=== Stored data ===
:::::

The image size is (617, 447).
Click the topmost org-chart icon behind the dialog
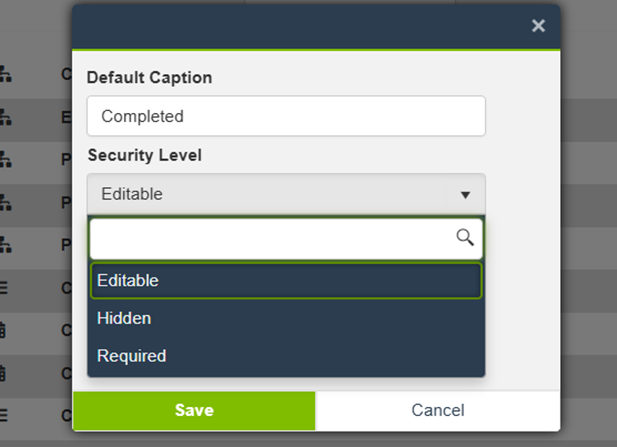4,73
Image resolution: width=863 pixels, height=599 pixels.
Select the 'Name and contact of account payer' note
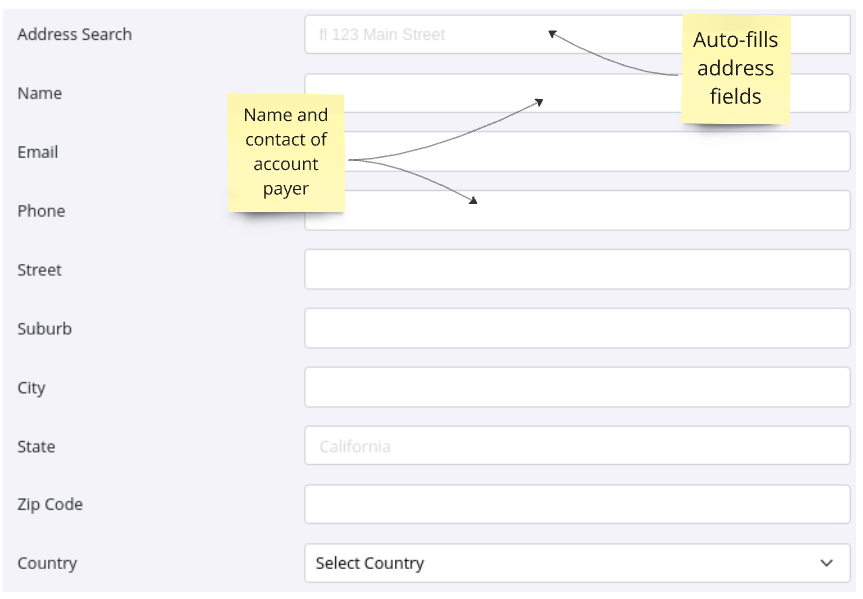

:::::

=== EXERCISE PROMPT ===
An exact restatement of the lines from the one holding "Click the topmost" through the end of the entries, both ends included, is the whole answer. Pictures stay out.

=== RESULT FOR THIS TASK ===
Click the topmost org-chart icon behind the dialog
4,73
Image resolution: width=863 pixels, height=599 pixels.
Select the 'Name and contact of account payer' note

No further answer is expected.